## ABOUT THIS TASK
For every line in the data below that contains "marker", copy the line.
___ DATASET ENTRIES
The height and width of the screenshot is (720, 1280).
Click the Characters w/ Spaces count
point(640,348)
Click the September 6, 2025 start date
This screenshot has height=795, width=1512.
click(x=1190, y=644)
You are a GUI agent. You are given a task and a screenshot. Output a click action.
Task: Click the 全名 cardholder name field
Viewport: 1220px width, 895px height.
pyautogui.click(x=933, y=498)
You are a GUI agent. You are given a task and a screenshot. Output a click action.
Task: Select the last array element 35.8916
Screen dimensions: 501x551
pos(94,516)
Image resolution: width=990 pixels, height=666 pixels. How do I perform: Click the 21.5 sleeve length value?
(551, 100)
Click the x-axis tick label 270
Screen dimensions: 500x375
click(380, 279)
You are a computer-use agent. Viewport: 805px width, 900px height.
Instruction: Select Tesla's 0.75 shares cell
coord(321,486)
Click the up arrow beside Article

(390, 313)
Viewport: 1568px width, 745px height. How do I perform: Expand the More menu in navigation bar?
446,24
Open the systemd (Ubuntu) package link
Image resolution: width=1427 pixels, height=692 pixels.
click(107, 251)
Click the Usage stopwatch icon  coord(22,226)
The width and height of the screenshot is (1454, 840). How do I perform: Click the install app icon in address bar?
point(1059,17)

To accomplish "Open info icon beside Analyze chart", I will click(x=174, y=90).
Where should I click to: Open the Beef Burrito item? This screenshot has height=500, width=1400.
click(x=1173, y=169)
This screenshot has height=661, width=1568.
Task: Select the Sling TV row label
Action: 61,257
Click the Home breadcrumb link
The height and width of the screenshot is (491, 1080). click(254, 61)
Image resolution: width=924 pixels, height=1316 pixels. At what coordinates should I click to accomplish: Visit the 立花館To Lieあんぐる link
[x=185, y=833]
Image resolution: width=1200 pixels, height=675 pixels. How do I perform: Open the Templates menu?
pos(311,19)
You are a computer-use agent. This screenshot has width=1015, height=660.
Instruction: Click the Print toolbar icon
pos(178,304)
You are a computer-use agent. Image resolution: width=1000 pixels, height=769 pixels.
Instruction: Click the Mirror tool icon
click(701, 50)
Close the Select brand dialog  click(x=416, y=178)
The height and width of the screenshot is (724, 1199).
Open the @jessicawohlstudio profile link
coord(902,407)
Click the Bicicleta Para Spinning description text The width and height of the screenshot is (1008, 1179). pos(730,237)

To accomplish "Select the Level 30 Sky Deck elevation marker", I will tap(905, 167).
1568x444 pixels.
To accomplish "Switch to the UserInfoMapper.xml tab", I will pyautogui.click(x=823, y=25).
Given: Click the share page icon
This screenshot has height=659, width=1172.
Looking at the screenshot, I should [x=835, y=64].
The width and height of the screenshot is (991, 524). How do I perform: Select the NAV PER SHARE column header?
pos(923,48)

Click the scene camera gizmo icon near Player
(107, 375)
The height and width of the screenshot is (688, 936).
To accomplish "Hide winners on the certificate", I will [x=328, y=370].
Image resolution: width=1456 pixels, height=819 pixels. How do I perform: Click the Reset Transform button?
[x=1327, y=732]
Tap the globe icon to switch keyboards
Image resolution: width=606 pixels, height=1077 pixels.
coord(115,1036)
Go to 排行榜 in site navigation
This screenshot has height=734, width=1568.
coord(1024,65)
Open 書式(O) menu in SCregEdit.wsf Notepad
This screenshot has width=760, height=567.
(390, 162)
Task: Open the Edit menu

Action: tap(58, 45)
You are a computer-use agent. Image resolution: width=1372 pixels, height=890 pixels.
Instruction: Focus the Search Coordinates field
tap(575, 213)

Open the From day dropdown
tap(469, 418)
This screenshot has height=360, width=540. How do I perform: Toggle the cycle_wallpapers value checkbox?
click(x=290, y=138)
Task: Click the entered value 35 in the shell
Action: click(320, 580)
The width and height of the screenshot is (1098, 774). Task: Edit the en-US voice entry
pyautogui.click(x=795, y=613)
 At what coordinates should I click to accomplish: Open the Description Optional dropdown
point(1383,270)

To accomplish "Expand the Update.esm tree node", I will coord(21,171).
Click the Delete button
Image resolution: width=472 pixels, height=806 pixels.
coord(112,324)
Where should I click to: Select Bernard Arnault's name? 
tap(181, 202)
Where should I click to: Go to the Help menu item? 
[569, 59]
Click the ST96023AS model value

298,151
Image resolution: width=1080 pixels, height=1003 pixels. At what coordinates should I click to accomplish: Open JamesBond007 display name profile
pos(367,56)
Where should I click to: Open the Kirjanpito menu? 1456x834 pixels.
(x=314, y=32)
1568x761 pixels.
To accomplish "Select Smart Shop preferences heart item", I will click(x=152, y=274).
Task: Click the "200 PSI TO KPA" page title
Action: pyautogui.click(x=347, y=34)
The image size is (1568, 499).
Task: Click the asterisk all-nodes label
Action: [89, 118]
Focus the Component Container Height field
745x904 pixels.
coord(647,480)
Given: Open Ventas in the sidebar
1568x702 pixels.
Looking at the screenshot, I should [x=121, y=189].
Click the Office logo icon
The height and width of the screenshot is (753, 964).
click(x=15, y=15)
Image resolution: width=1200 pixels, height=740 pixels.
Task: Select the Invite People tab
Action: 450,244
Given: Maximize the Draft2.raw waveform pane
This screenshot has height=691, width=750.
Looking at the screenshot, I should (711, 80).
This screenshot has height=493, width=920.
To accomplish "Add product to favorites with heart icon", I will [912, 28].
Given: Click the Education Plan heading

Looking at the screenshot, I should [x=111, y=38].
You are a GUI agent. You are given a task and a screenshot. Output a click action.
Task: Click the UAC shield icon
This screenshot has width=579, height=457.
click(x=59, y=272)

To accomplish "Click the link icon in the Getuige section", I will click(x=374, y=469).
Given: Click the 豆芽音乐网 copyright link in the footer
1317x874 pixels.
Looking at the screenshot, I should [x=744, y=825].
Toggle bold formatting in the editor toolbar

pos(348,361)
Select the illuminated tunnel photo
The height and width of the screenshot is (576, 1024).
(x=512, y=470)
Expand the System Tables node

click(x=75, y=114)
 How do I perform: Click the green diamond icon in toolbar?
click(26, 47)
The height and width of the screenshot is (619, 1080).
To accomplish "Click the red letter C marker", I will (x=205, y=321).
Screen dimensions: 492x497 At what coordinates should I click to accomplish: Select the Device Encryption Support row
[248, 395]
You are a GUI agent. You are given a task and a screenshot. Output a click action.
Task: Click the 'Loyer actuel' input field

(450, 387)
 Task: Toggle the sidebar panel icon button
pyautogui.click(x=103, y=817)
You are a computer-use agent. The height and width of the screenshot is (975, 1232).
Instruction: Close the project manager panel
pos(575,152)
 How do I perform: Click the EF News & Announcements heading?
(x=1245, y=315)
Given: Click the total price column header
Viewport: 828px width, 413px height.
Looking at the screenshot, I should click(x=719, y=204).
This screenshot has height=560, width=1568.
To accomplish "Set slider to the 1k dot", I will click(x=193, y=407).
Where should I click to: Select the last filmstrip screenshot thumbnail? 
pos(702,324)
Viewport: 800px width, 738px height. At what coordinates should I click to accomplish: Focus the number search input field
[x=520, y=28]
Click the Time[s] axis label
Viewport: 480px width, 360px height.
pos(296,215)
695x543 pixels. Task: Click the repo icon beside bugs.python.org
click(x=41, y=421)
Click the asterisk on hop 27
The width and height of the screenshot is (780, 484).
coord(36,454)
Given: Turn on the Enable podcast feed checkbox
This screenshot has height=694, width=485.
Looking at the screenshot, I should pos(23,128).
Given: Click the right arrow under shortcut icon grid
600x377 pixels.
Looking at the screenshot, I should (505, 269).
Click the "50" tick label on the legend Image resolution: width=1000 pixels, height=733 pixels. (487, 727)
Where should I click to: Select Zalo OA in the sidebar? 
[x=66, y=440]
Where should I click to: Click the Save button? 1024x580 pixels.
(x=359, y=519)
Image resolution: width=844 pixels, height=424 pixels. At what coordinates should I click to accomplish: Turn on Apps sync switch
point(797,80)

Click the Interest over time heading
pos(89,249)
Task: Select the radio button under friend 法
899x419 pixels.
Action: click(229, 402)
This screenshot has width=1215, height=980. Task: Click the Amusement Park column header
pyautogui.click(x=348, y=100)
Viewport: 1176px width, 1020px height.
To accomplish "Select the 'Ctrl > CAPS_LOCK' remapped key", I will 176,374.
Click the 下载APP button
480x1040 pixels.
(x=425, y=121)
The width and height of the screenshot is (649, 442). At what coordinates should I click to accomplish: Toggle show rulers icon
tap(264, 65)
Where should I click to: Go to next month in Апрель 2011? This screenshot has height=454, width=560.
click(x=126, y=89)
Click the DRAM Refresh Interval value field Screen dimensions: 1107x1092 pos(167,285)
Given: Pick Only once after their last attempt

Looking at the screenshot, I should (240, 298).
______
## COMPLETED EXERCISE
To accomplish "Select the Level 30 Sky Deck elevation marker", I will tap(905, 167).
To accomplish "Click the red letter C marker", I will (x=205, y=321).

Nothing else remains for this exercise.